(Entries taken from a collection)
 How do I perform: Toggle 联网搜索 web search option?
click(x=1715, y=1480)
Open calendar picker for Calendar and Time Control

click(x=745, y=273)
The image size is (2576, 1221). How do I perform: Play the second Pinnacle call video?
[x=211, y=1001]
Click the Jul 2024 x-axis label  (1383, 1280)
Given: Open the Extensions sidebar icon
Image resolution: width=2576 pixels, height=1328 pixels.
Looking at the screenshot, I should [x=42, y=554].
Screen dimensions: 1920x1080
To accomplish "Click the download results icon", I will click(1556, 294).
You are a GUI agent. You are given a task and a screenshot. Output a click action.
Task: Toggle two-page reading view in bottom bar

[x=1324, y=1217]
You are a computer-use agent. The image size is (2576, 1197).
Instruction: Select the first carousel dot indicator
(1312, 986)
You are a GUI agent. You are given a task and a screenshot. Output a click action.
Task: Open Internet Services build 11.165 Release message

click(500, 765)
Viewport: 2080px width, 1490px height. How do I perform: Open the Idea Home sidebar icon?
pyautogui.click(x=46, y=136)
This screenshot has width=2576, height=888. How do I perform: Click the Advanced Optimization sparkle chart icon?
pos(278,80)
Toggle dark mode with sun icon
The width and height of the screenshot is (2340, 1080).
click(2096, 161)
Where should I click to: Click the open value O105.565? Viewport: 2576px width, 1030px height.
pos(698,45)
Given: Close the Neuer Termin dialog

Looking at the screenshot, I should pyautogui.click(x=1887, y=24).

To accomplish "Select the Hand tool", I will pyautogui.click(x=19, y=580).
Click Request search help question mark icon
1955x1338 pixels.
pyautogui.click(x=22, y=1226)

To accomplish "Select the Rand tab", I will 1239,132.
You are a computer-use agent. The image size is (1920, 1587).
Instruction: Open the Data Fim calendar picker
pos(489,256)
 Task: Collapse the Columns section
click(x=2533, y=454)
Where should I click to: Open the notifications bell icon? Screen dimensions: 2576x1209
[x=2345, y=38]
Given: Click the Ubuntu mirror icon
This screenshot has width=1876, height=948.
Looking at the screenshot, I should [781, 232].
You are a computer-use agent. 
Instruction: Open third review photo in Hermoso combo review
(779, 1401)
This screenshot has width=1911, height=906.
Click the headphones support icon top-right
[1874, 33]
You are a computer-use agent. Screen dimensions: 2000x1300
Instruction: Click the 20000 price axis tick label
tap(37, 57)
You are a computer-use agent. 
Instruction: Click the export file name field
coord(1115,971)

Task prompt: Lines from the one containing "Instruction: Open third" through the last line of the data above are the only output wanted; restate them exactly.

Your solution:
Instruction: Open third review photo in Hermoso combo review
(779, 1401)
This screenshot has width=1911, height=906.
Click the headphones support icon top-right
[1874, 33]
You are a computer-use agent. Screen dimensions: 2000x1300
Instruction: Click the 20000 price axis tick label
tap(37, 57)
You are a computer-use agent. 
Instruction: Click the export file name field
coord(1115,971)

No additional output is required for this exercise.